‘Wisdom of the crowd’: The myths and realities
Are the many wiser than the few? Phil Ball explores the latest evidence on what can make groups of people smarter – but can also make them wildly wrong.
Is The Lord of the Rings the greatest work of literature of the 20th Century? Is The Shawshank Redemption the best movie ever made? Both have been awarded these titles by public votes. You don’t have to be a literary or film snob to wonder about the wisdom of so-called ‘wisdom of the crowd’.
In an age routinely denounced as selfishly individualistic, it’s curious that a great deal of faith still seems to lie with the judgement of the crowd, especially when it can apparently be far off the mark. Yet there is some truth underpinning the idea that the masses can make more accurate collective judgements than expert individuals. So why is a crowd sometimes right and sometimes disastrously wrong?

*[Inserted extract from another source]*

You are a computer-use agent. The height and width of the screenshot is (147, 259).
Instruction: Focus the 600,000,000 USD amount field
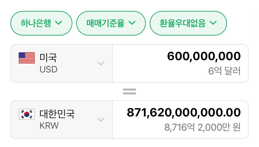[x=204, y=57]
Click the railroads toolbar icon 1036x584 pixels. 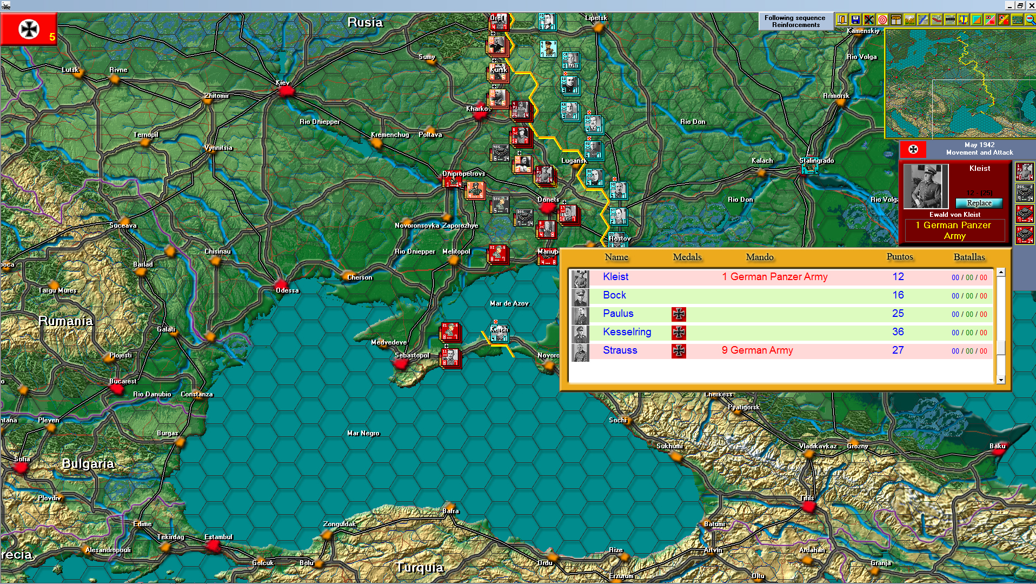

The notion that a group’s judgement can be surprisingly good was most compellingly justified in James Surowiecki’s 2005 book The Wisdom of Crowds, and is generally traced back to an observation by Charles Darwin’s cousin Francis Galton in 1907. Galton pointed out that the average of all the entries in a ‘guess the weight of the ox’ competition at a country fair was amazingly accurate – beating not only most of the individual guesses but also those of alleged cattle experts. This is the essence of the wisdom of crowds: their average judgement converges on the right solution.
Flawed thinking
Still, Surowiecki also pointed out that the crowd is far from infallible. He explained that one requirement for a good crowd judgement is that people’s decisions are independent of one another. If everyone let themselves be influenced by each other’s guesses, there’s more chance that the guesses will drift towards a misplaced bias. This undermining effect of social influence was demonstrated in 2011 by a team at the Swiss Federal Institute of Technology (ETH) in Zurich. They asked groups of participants to estimate certain quantities in geography or crime, about which none of them could be expected to have perfect knowledge but all could hazard a guess – the length of the Swiss-Italian border, for example, or the annual number of murders in Switzerland. The participants were offered modest financial rewards for good group guesses, to make sure they took the challenge seriously.
The researchers found that, as the amount of information participants were given about each others guesses increased, the range of their guesses got narrower, and the centre of this range could drift further from the true value. In other words, the groups were tending towards a consensus, to the detriment of accuracy.
This finding challenges a common view in management and politics that it is best to seek consensus in group decision making. What you can end up with instead is herding towards a relatively arbitrary position. Just how arbitrary depends on what kind of pool of opinions you start off with, according to subsequent work by one of the ETH team, Frank Schweitzer, and his colleagues. They say that if the group generally has good initial judgement, social influence can refine rather than degrade their collective decision.
Financial meltdown
No one should need warning about the dangers of herding among poorly informed decision-makers: copycat behaviour has been widely regarded as one of the major contributing factors to the financial crisis, and indeed to all financial crises of the past. The Swiss team commented that this detrimental herding effect is likely to be even greater for deciding problems for which no objectively correct answer exists, which perhaps explains how democratic countries occasionally elect such astonishingly inept leaders.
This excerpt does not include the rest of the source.